** Your task **
Repeat only the lines below that run from the line with "Click the title 2025年泸州老窖酒价格表" to the line with "Where should I", ends included; skip every picture.

+++ Recorded data

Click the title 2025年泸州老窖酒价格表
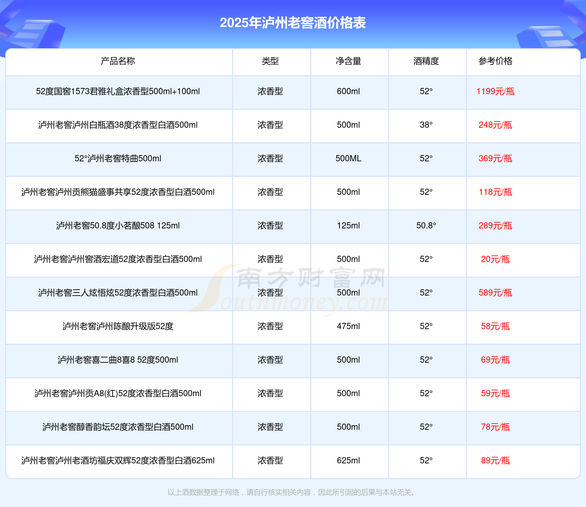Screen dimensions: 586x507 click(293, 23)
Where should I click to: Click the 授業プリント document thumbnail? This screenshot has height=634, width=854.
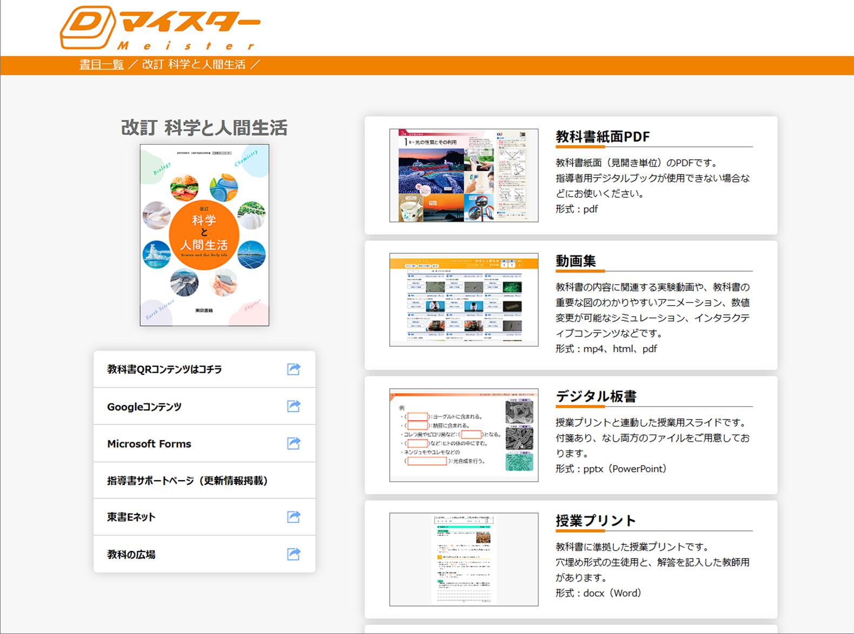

++++++
+++ Recorded data

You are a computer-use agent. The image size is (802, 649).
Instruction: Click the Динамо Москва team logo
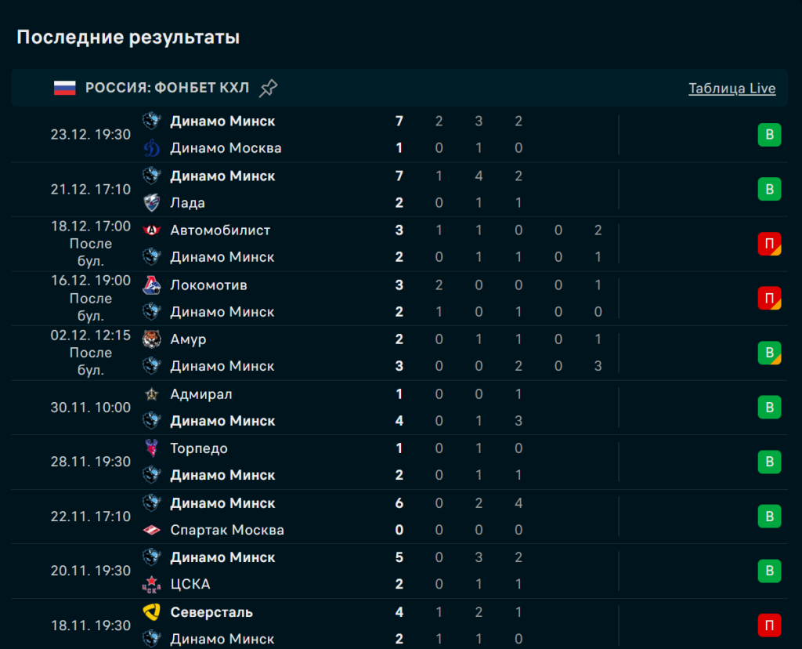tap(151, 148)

++++++

** Response for this exercise **
Click the title 2025年泸州老窖酒价格表
Screen dimensions: 586x507 click(293, 23)
Where should I click to: Click the 授業プリント document thumbnail? This screenshot has height=634, width=854.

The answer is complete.